WASHINGTON, DC – Following today’s decision at the Supreme Court in City of Grants Pass v. Johnson, a case in which the Court considered whether city ordinances that punish homeless people for sleeping in public impose “cruel and unusual punishment” in violation of the Eighth Amendment, Constitutional Accountability Center Deputy Chief Counsel Brian Frazelle issued the following reaction:

Once again, the Court’s conservative supermajority has demonstrated its willingness to construct false historical narratives to serve its preferred outcomes, no matter what the historical evidence shows.

With less than a page of analysis, today’s majority claims that the Cruel and Unusual Punishments Clause was adopted only to prevent methods of physical torture that had already fallen out of use before the Bill of Rights was ratified. Relying on a handful of out-of-context quotations while ignoring the centuries-long history behind the Clause, the majority simply refused to confront the compelling evidence that the Clause was originally understood to require that punishment be proportionate to an offense—in other words, as preventing punishment from exceeding an offender’s culpability.

That understanding of the Clause has also been central to the Court’s precedent for more than a century. Faithfully adhering to this history and precedent would have led to the conclusion that any punishment is unconstitutionally excessive when a person literally cannot avoid doing what the government has made illegal, as when a homeless person with nowhere else to go is punished for sleeping in public.
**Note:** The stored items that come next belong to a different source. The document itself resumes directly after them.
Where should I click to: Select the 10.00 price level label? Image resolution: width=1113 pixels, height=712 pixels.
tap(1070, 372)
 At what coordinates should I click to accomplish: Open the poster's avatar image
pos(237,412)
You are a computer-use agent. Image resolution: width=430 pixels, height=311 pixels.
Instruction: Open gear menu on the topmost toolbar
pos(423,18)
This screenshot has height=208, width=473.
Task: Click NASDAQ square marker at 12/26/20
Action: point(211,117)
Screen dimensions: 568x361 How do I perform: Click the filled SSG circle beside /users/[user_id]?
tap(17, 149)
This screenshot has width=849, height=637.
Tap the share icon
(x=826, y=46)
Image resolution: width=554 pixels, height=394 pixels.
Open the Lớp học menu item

Side-stepping history, precedent, and reality, the conservative supermajority pretended that this was a case about what kinds of conduct the government may criminalize. It was not. No one argued that cities cannot ban sleeping in public as a general matter, just that punishing a person who literally has nowhere else to sleep is cruel and unusual. By blessing that practice, the Court’s decision risks incalculable damage not only to homeless individuals but also to one of our most important constitutional safeguards.